* begin Records for processing *
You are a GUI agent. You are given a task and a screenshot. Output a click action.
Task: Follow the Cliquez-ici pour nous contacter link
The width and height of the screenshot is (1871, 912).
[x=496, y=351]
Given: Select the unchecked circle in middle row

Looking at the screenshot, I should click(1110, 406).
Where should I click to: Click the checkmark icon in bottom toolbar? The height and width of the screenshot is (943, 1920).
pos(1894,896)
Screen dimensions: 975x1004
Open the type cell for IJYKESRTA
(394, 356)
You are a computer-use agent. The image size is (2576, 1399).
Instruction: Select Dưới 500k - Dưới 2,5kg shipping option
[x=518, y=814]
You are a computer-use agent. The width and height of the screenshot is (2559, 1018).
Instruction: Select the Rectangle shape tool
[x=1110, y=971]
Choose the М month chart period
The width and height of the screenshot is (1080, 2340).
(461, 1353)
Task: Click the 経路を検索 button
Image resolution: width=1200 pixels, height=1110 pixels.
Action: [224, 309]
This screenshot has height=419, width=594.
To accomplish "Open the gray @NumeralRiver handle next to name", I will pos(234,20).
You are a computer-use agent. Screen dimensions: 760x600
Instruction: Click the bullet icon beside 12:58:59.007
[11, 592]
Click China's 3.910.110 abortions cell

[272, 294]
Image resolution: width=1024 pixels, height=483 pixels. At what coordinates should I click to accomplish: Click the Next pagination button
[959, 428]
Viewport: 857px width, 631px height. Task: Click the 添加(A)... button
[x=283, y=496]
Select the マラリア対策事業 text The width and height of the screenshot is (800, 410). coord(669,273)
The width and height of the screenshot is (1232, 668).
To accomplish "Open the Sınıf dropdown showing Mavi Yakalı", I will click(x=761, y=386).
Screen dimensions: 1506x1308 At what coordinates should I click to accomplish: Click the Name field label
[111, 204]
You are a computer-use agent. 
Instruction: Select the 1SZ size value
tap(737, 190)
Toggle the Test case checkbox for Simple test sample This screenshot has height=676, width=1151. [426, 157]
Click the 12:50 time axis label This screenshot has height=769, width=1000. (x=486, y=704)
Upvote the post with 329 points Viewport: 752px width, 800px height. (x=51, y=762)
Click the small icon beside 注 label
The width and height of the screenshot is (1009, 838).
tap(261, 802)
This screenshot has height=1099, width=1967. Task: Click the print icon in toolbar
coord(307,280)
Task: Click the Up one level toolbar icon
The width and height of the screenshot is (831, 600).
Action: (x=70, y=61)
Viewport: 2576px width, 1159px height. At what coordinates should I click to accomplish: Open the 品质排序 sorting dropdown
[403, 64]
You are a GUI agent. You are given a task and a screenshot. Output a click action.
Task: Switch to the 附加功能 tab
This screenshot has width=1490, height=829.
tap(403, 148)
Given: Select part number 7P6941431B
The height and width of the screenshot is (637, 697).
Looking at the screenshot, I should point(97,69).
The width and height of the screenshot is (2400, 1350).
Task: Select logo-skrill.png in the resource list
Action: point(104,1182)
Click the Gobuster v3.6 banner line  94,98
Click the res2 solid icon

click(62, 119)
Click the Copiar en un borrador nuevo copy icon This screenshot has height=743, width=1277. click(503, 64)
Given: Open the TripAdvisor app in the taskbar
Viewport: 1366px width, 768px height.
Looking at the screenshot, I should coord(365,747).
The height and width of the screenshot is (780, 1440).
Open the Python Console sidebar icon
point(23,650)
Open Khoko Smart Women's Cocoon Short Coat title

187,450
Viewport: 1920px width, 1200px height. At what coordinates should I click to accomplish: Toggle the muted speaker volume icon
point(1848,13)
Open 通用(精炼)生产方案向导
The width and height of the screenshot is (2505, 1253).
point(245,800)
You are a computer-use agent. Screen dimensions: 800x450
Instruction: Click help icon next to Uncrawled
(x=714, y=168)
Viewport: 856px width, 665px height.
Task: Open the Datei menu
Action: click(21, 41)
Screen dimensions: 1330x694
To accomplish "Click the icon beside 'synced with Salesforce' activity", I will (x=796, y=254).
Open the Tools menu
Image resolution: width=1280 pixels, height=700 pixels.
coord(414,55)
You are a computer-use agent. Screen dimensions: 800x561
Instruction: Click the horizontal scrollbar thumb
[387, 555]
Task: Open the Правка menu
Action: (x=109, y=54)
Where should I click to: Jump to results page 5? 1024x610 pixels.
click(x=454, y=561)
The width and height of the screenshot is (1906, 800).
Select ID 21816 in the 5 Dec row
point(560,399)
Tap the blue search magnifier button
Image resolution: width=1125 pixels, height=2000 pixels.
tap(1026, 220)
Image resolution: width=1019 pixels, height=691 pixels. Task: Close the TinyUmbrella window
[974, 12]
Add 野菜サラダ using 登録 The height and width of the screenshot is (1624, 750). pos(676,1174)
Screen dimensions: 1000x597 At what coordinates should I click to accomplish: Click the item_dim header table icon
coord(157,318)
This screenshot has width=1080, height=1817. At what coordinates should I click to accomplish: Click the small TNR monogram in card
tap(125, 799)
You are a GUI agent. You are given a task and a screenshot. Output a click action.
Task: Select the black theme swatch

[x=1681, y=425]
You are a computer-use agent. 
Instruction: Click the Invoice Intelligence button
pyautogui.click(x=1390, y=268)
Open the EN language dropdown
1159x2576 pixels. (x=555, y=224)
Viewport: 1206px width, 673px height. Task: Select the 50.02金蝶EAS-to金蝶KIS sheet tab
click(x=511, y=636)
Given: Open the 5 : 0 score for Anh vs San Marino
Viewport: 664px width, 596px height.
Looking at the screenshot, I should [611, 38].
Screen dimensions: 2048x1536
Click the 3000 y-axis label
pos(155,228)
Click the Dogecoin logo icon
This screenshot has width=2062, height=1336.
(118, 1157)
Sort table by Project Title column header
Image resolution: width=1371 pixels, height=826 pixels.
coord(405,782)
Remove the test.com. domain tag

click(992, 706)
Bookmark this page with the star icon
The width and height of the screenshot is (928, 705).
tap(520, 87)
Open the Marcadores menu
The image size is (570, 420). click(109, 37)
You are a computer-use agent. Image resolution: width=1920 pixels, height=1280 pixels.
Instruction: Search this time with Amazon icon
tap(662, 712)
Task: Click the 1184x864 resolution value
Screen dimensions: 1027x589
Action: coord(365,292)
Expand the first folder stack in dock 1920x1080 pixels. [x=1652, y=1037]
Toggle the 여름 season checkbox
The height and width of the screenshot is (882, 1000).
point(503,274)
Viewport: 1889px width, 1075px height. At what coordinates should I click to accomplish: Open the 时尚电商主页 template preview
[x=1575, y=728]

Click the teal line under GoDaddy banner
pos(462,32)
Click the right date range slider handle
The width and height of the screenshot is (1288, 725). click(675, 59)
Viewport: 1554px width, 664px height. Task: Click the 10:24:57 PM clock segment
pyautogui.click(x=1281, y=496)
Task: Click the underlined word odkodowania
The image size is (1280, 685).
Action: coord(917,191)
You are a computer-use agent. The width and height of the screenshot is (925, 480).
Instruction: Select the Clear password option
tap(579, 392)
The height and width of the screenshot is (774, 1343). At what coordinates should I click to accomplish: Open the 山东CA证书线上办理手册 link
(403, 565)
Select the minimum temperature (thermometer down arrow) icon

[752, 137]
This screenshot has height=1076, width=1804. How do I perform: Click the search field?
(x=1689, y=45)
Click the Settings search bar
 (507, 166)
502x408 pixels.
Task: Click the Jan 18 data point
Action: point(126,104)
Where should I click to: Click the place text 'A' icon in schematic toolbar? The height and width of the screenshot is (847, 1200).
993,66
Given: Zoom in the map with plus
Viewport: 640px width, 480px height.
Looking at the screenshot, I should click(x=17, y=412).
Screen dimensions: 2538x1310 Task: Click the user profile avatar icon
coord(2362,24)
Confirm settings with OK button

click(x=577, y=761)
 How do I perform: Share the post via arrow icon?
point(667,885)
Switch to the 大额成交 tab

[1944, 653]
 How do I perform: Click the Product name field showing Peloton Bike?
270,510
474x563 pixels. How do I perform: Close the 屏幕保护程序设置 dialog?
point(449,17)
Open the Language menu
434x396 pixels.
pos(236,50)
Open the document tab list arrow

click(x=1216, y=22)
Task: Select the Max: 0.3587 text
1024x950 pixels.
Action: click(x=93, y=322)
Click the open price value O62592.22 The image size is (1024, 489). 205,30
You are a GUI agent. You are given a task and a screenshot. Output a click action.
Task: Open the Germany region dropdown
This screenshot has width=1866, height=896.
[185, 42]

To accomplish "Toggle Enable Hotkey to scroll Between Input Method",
* end Records for processing *
## Written request
Transcribe everything in the records from the line containing "Screen dimensions: 975x1004" down to the line containing "I will pos(234,20).", both of those lines included, exactly as they appear.

## Result
Screen dimensions: 975x1004
Open the type cell for IJYKESRTA
(394, 356)
You are a computer-use agent. The image size is (2576, 1399).
Instruction: Select Dưới 500k - Dưới 2,5kg shipping option
[x=518, y=814]
You are a computer-use agent. The width and height of the screenshot is (2559, 1018).
Instruction: Select the Rectangle shape tool
[x=1110, y=971]
Choose the М month chart period
The width and height of the screenshot is (1080, 2340).
(461, 1353)
Task: Click the 経路を検索 button
Image resolution: width=1200 pixels, height=1110 pixels.
Action: [224, 309]
This screenshot has height=419, width=594.
To accomplish "Open the gray @NumeralRiver handle next to name", I will pos(234,20).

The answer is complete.